Opinion-Keep eye on security measures

Illustration by Nate Woeber
Illustration by Nate Woeber

Security equipment at airports across the nation now includes X-ray technology that amounts to an electronic strip search. These high-powered machines see through clothing and bring every area of the body into sharp focus.

Refuse an X-ray at the airport, and travelers will get a pat-down by a Transportation Security Administration worker that would be considered a sexual assault in some other setting.

TSA guards were recently given free rein to lay their hands on travelers in a fashion being described as groping. In short, the TSA’s hands-on approach is out of hand.

A bladder cancer survivor recently had his own urine spilled on him after TSA workers manhandled his urostomy bag. A longtime flight attendant was told to remove her prosthetic breast so TSA workers could examine it.

If all of this seems invasive enough, brace yourself. It might get worse.

The Department of Homeland Security is already taking its terrorist-detecting, X-ray technology to the streets. X-ray machines similar to those used in airports are being deployed to check for explosives during random traffic stops. The U.S. first used this technology in Iraq and Afghanistan.

Homeland Security’s website features a video about proposed security screening practices for large public gatherings. Before attending a football game, for example, people would enter a trailer and get hooked up to equipment similar to a lie detector. They would also be verbally interrogated. 

Attempting to eliminate every potential risk associated with flying in an airplane, driving down the street or attending a crowded football game is a noble cause, even as our nation faces its worst economic and unemployment crisis since the Great Depression.

This is not meant to undermine the need for thorough security at the airport and elsewhere. The potential for a terrorist attack — no matter its source —must be taken seriously.

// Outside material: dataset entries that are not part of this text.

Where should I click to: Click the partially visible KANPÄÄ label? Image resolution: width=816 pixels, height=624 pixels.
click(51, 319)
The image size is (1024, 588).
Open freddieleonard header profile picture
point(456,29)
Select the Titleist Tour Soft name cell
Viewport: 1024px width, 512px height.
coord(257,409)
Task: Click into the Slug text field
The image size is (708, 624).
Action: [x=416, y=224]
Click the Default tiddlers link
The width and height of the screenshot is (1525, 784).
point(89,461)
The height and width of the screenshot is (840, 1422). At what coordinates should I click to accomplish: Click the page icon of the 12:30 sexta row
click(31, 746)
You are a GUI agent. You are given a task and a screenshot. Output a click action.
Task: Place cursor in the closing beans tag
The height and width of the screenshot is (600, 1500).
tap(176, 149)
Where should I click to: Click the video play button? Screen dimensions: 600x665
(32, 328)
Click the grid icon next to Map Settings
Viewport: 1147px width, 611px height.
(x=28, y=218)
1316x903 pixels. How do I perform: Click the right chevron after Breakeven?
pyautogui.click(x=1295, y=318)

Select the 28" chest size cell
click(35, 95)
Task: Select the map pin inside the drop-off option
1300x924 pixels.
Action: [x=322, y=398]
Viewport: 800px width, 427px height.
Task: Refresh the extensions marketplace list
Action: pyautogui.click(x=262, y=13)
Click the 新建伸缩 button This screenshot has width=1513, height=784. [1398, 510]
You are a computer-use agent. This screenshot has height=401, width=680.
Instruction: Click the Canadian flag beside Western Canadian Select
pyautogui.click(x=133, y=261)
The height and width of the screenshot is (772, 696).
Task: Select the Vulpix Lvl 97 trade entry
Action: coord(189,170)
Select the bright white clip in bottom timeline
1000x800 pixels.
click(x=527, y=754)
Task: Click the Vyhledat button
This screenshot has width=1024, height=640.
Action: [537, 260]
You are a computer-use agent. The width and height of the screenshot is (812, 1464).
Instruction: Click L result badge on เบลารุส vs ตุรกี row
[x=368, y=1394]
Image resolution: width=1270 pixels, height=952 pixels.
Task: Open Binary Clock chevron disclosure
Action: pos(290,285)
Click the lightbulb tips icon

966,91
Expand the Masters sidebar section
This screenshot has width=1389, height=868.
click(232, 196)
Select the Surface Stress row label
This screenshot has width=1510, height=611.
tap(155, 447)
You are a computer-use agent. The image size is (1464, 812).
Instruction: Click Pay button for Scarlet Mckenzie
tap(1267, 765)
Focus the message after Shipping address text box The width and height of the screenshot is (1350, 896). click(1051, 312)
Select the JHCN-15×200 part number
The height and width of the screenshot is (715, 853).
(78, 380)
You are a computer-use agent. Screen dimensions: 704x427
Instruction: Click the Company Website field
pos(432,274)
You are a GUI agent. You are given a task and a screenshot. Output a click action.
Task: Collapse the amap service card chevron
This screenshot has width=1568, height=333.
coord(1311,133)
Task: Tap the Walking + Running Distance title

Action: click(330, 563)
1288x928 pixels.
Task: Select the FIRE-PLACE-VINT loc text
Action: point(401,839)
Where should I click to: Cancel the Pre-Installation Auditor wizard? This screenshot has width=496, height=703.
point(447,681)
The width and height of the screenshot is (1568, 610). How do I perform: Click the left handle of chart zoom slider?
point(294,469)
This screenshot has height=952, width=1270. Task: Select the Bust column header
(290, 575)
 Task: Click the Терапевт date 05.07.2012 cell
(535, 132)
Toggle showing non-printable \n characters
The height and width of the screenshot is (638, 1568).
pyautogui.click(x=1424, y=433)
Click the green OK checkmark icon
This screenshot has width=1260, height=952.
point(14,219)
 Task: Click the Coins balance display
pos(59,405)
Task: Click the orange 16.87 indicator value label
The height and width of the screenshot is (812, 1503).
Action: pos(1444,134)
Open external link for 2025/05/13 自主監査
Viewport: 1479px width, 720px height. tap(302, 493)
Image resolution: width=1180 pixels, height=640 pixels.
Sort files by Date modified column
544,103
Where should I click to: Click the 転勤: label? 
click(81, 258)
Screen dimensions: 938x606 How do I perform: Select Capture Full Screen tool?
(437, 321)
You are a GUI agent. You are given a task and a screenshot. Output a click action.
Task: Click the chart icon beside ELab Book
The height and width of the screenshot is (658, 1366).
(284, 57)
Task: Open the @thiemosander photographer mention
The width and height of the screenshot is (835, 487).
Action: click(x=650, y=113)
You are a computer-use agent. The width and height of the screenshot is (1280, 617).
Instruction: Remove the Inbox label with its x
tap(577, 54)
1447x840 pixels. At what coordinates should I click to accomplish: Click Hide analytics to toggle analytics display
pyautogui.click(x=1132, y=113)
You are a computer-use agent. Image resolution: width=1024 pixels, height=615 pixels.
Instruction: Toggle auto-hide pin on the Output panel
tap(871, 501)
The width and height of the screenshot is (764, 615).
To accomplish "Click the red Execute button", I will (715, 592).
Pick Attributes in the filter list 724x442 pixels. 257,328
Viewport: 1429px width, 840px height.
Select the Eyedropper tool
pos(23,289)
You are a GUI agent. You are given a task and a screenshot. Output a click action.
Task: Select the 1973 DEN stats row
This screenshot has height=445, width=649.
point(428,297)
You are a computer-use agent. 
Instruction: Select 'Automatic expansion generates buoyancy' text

At what point, however, do security measures become an Orwellian prison for the very freedoms they purport to protect?

All citizens would be wise to get informed and keep a watchful eye on future developments concerning security X-rays, pat-downs and interrogations being conducted without probable cause.

If we no longer value our basic rights — including the right to ask questions and express opinions — then perhaps we should throw the Constitution in the trash can and invite the government to strip search and manhandle every facet of our lives.